# FearNet Contest



## DarkShadows (Feb 6, 2006)

They just showed the winner on GMA.. Congrat's to the Renee's haunted barn (whoever you are, if your even on here).. And All I got left to say is how did they pick the winners.. Not to offend anyone but IMO, I seen way better haunts submitted in the contest and not just "thrown together at the last minute" ha


----------



## Monk (Aug 26, 2008)

I'm not sure how they judged but I am sure it wasn't easy.


----------



## Aelwyn (Jul 7, 2008)

It was judged by people "rating" from 1-5. It's all about getting your friends to click on it. Bah!


----------



## BudMan (Mar 6, 2007)

Do you need to register to watch? It was only letting me watch one per day?


----------



## GraveStalker (Apr 19, 2006)

*Fearnet*

IMO

Fearnet has done some good things for home haunters like "Route 666: America's Scariest Home Haunts", but they have also done damage. This is a very good example. In order to get people to come see our home haunts we need promote the best of the best and this is obviously not the case. Don't get me wrong, I think the winners have a great thing there. I'm sure people really enjoy their display and that's what it's really all about, BUT I would not consider that "high-end" by any stretch and I believe to promote it as such hurts all home haunts.

Fearnet has mostly done damage with this stupid contest. Last year, it exposed (in a public way) the ugly behaviors of some home haunters when money is dangled in front of them and it is really a shame because most (if not all) do it for the love of Haunting. However, you would never know that based on some of the comments that were made -in particular, haunts slamming other haunts

Fearnet also changes rules mid-stream and do not appear to enforce those rules.

Our haunt was not a contest entrant this year because we are not happy with Fearnet. We are proud to have been selected for Route 666 and finish in 3rd place in the video contest last year. DC Cemetery was a very deserving winner and represents what I would consider a high-end home haunt. Unfortunately, this year I do not feel that's the case and am really happy with our decision to not enter the contest.

Jim Wieloch
Graveside Manor


----------



## DarkShadows (Feb 6, 2006)

damn you couldnt of said that any better gravestalker. I agree with you 100%. Crap like this really pisses me off


----------



## blacklightmike (Nov 2, 2008)

The first misconception of this years' Fearnet contest is that it's a _popularity contest_... not entirely true... _*Hell's Gate*_ would have won far and away if that were the sole criteria. I followed this contest closely, because I placed third in the ranking toward the end.

According to the rules, which did bend a bit over time, it seemed, the top three videos are culled, along with two 'other' videos pulled from the flock, and these are judged by a panel. Basically, the most photogenic, morning TV-friendly video is selected from the process. No offense to the winner, but it was apparent that they selected a lighter, more middle of the road style, soccer mom haunt for the GMA audience to digest easily.

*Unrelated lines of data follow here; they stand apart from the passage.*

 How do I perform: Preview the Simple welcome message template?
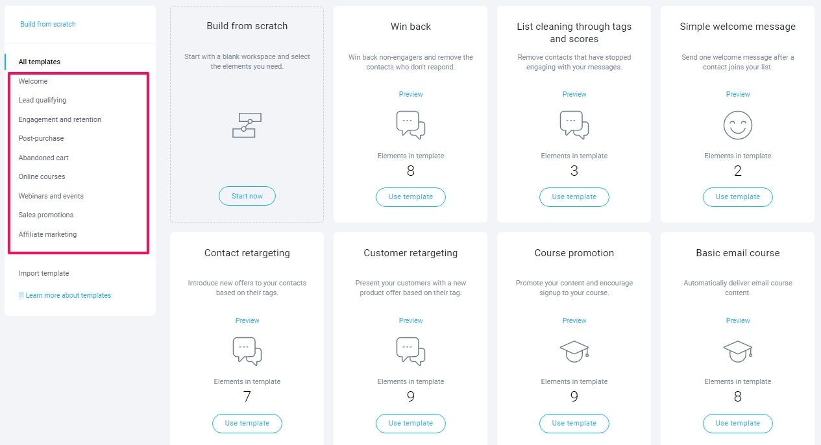click(x=738, y=94)
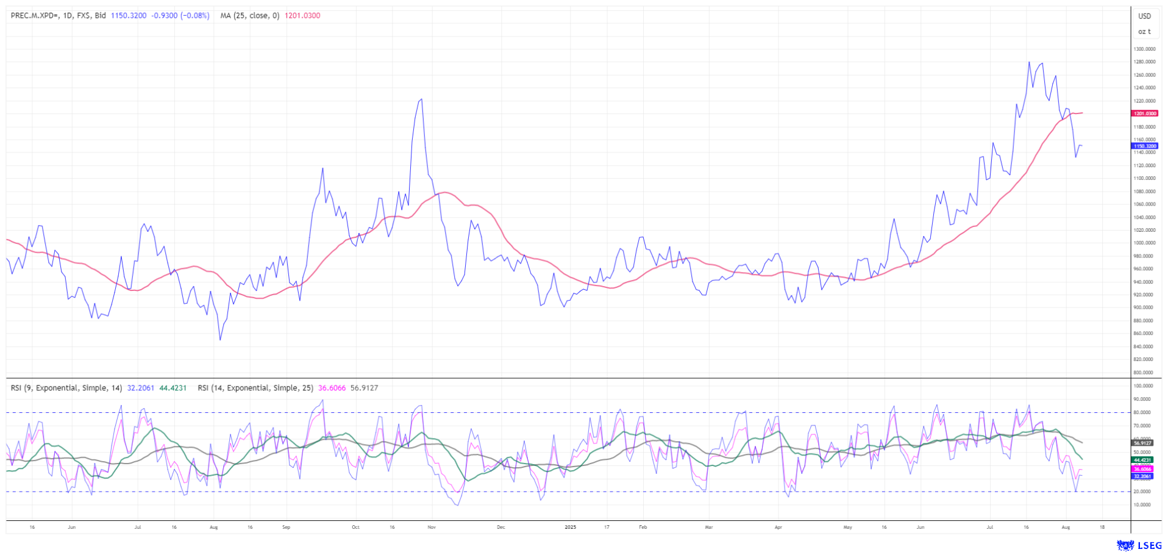Click the Nov label on time axis
This screenshot has width=1168, height=552.
(431, 527)
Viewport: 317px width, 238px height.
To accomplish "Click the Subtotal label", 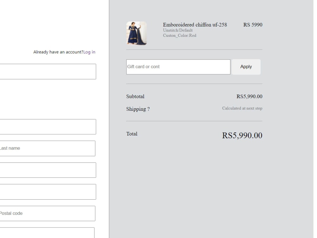I will [x=135, y=96].
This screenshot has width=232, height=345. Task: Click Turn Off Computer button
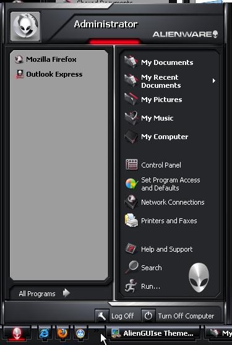(x=179, y=316)
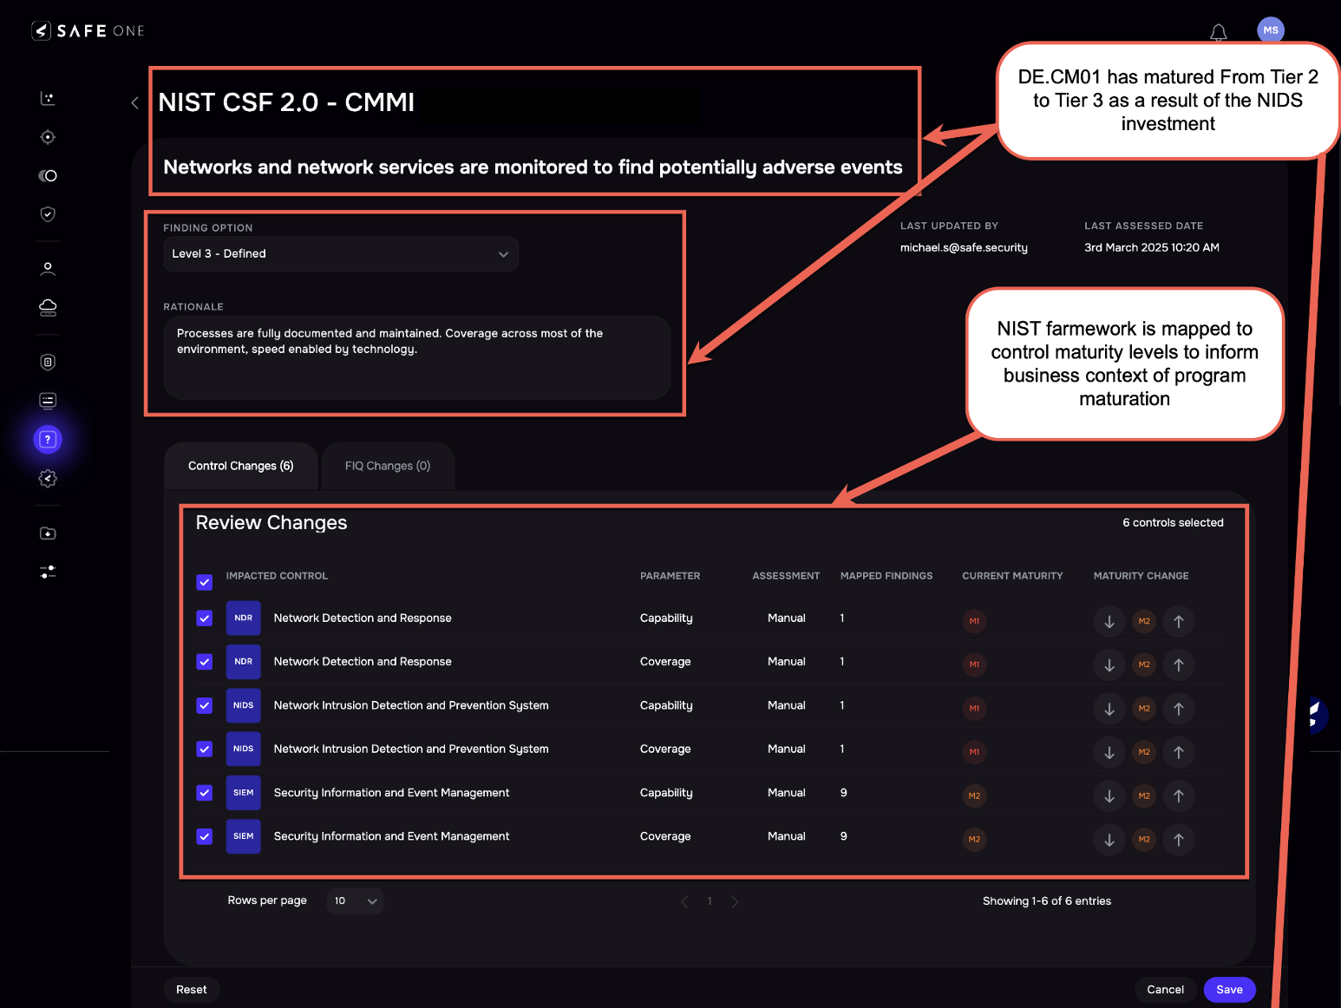This screenshot has width=1341, height=1008.
Task: Deselect the SIEM Coverage row checkbox
Action: 204,836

C'est la vie. Congrats to Renee!

On the other hand, what is the point of voting at all if the winner is hand-picked from a pile like that? Welcome to America 2008... everyone's a winner, and being talented and outstanding in your field means little at all.

A suggestion to the powers that be: A multi-tier prize system, and going back to the popular vote that got DC picked last year. The voting was a little less tedious than last time around (remember the Yahoo/Bix,side-by-side voting from last year? Yikes!), but it could use an improvement here and there... how do you leave a comment? Still haven't figured that one out.


----------



## blacklightmike (Nov 2, 2008)

Oops... one more complaint about Fearnet... midstream, they switched out my 2008 video for my 2007. Contacting them did nada... I really looked stupid promoting my haunt from last year.


----------



## Aelwyn (Jul 7, 2008)

I can't watch the winning video on Fearnet. It's now saying that it's not available in my location, even though I did watch the videos of entries. Weird.


----------



## BudMan (Mar 6, 2007)

I tend to agree with the openning statement, I thought there were better entries, but that's MY opinion.
To elaborate a little on Gravestalker's comment, while I think that DC's stuff is freakin' awesome and wish that I had all of it, DC is a business. I thought that the contest was for amateur home haunters, am I wrong? No offense to DC, like I said they do awesome work and congrats to them, but it's kinda like playing the old Russian hockey team in the Olympics, no?
Anyway, finally got to view all of the entrants and enjoyed it very much, but I can think of a few people from this forum that should be throwin' their hats in next year....


----------



## GraveStalker (Apr 19, 2006)

*Not Sure*

Budman,

Last Year's contest rules (although they changed mid-stream) stated that you could not receive more than a certain % of your income from decorating or halloween related profession. Not sure about this year. I believe that DC met those requirements and as a result, they were selected as the winner. Personally, I had no problem with it and looked at the bigger picture - They are great example of a high-end home haunt. They have opened their home to the public for many years without charging an admission and sunk thousands of dollars into the event. I feel as though they deserve to get some of that back. That's just my opinion.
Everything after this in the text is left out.